*** Opening of Supplied information ***

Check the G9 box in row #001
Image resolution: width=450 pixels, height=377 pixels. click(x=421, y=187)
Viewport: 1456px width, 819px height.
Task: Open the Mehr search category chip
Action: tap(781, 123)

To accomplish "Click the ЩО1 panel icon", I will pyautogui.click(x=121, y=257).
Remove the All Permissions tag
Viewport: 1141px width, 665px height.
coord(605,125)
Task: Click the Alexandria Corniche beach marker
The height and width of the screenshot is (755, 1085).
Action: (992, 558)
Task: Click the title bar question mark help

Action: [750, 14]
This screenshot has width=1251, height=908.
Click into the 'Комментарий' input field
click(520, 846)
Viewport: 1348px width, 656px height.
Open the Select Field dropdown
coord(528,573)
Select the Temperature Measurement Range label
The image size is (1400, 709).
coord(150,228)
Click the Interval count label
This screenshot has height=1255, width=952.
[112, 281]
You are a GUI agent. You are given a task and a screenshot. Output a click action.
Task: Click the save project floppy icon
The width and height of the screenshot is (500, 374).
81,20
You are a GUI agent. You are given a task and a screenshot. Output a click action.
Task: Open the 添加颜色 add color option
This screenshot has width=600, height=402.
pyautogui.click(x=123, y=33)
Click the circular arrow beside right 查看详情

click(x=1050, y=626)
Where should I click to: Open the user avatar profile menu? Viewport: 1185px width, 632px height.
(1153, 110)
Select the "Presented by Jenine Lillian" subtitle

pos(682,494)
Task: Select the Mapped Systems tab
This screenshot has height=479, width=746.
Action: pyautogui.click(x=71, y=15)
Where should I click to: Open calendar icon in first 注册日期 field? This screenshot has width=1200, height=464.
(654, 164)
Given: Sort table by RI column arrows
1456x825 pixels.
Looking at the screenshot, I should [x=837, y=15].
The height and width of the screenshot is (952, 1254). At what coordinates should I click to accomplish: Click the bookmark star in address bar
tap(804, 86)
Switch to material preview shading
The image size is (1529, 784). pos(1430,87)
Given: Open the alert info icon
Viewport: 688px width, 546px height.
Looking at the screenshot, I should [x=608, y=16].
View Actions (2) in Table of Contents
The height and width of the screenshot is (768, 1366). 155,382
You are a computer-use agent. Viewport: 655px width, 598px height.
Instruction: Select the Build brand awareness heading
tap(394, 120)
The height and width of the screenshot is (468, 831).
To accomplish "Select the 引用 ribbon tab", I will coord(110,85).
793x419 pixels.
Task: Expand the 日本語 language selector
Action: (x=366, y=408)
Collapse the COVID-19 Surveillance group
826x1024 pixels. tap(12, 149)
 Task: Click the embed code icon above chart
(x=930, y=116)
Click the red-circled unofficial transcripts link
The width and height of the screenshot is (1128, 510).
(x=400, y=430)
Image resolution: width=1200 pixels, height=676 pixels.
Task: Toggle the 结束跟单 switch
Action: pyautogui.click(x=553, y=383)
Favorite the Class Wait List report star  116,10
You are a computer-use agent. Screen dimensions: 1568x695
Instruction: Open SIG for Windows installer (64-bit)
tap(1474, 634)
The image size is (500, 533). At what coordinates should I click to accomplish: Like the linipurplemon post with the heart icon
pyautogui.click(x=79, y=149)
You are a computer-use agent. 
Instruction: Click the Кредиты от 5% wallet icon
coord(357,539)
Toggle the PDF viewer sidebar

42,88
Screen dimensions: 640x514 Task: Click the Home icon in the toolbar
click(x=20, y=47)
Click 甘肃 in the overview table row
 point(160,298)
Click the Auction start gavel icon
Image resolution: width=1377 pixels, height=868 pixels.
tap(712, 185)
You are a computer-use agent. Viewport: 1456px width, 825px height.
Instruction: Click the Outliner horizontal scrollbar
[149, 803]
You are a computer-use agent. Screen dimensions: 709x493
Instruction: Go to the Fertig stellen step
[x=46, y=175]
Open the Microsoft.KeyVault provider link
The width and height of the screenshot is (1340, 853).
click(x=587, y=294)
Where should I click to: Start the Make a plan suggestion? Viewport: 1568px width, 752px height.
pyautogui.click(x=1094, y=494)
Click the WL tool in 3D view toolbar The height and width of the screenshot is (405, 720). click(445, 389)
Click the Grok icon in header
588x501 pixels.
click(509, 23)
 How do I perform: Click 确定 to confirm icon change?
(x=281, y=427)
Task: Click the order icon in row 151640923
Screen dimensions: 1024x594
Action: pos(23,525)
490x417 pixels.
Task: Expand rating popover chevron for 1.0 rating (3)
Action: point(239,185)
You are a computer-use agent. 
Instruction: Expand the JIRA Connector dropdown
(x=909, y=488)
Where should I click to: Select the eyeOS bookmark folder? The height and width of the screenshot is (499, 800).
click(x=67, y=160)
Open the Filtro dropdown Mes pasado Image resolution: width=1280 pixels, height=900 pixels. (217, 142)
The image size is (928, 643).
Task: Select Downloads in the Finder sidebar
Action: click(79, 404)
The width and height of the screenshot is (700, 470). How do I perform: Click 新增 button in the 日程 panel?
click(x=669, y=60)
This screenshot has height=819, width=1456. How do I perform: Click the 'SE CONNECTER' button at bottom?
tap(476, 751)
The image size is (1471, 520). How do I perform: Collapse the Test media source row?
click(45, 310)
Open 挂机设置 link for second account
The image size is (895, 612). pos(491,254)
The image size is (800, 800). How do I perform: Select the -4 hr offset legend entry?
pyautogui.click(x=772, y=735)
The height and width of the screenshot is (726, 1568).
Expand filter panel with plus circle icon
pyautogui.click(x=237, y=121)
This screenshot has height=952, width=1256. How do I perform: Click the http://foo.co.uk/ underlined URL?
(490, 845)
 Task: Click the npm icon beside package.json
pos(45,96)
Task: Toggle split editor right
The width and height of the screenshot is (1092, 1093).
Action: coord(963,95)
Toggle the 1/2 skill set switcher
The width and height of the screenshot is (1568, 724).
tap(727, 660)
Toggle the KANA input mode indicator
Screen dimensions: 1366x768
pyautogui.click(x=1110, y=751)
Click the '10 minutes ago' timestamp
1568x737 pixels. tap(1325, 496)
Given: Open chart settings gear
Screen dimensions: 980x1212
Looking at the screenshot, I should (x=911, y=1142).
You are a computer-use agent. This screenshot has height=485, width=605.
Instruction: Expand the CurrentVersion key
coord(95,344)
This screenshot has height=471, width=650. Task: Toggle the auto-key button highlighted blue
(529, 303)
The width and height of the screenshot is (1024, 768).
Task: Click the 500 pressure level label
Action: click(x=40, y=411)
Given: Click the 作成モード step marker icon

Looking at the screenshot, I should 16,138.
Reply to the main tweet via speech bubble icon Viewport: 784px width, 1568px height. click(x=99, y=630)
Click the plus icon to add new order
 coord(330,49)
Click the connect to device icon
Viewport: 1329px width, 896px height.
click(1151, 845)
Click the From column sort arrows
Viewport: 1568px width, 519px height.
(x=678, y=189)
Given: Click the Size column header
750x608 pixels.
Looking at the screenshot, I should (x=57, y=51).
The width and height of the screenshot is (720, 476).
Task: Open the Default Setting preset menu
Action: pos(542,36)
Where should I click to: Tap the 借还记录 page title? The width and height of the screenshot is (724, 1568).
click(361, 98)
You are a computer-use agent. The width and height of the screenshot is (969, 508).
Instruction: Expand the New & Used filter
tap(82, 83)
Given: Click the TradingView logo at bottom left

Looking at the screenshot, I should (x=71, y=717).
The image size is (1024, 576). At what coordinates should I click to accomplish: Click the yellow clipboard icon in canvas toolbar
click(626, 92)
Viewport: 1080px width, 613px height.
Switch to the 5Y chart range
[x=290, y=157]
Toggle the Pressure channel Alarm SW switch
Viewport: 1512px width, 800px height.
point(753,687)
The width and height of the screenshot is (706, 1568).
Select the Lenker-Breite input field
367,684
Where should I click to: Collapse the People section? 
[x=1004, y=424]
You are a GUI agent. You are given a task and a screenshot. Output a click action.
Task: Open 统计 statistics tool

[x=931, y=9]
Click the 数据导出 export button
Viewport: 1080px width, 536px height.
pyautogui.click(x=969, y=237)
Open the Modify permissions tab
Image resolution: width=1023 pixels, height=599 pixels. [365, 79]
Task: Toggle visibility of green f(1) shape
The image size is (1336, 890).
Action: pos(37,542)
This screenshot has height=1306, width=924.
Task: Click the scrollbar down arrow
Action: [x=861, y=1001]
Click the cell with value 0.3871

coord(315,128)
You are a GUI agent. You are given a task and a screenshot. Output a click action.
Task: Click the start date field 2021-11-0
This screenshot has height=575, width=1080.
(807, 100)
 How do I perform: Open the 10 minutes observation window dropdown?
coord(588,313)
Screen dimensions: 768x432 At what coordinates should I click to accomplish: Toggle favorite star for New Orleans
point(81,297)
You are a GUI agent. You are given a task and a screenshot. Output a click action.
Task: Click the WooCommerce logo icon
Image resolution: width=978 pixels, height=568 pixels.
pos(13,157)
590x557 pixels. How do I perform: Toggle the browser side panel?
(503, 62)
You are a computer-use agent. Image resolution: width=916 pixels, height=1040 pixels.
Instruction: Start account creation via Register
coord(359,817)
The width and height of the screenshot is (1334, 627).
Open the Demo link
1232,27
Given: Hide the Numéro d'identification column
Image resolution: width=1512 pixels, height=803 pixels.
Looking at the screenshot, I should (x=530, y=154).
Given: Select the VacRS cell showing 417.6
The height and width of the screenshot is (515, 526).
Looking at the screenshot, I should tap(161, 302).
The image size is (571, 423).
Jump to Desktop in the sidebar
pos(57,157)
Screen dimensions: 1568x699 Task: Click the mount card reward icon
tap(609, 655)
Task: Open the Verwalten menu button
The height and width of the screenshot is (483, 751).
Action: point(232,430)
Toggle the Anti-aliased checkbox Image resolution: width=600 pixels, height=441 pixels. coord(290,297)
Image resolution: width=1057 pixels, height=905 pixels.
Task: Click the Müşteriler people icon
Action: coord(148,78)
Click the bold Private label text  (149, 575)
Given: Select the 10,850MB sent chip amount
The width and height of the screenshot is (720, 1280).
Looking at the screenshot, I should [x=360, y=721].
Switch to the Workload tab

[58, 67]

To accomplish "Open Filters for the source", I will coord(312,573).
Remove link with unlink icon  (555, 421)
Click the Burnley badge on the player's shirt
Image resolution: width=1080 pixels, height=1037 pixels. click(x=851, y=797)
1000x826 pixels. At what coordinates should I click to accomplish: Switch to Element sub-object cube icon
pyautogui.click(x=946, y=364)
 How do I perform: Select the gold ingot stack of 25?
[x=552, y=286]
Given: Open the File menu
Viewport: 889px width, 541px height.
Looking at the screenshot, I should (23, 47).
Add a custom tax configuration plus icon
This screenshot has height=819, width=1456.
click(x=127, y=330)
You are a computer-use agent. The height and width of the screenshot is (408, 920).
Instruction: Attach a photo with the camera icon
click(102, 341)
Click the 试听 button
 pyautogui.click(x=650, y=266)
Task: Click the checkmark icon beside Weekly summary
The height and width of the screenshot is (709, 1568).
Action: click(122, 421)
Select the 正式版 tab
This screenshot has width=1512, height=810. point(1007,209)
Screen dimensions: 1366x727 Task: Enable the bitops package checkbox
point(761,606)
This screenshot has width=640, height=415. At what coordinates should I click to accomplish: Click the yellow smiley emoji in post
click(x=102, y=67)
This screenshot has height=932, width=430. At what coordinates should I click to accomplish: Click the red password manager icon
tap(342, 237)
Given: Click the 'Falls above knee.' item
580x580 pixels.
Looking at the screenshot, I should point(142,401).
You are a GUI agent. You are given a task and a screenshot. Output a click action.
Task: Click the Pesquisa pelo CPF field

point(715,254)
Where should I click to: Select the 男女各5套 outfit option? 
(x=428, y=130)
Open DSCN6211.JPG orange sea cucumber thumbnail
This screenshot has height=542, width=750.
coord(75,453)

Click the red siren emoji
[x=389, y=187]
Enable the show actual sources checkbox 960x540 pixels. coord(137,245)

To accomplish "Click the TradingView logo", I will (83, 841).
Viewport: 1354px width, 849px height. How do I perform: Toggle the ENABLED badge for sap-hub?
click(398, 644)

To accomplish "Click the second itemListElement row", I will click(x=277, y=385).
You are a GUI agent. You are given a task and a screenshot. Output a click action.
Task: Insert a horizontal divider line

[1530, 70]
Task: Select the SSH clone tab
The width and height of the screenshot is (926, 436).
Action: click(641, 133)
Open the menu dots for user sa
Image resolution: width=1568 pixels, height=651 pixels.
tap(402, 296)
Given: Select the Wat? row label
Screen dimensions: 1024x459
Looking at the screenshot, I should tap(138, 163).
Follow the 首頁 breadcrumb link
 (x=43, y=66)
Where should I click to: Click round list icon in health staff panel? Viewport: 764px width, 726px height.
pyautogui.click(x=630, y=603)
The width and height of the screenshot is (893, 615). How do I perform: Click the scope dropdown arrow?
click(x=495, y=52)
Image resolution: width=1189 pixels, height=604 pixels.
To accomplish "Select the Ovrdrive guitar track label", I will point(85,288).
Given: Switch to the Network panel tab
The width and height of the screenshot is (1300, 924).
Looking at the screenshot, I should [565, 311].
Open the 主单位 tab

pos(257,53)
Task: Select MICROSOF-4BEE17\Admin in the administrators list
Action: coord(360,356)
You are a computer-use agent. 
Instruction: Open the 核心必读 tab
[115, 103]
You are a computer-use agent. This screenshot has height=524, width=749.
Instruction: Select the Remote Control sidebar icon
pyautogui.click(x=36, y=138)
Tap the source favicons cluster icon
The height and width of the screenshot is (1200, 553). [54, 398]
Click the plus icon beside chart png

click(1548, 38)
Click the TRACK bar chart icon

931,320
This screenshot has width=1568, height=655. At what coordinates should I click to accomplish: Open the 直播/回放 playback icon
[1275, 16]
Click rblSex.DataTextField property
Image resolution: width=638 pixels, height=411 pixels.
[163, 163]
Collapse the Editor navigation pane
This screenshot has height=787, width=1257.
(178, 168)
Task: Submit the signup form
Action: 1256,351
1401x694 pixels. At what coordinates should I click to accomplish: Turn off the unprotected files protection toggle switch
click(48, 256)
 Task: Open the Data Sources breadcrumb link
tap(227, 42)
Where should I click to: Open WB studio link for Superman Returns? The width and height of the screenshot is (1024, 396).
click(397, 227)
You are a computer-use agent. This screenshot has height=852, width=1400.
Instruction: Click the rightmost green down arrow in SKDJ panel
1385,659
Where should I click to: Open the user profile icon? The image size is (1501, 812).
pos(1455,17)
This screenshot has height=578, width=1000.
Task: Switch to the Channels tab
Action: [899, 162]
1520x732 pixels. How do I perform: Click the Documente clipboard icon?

*** Close of Supplied information ***

— Activity —
I would like you to report every line in the listing above that contains "column".

— Reply to the task —
Given: Sort table by RI column arrows
Click the From column sort arrows
Given: Click the Size column header
Given: Hide the Numéro d'identification column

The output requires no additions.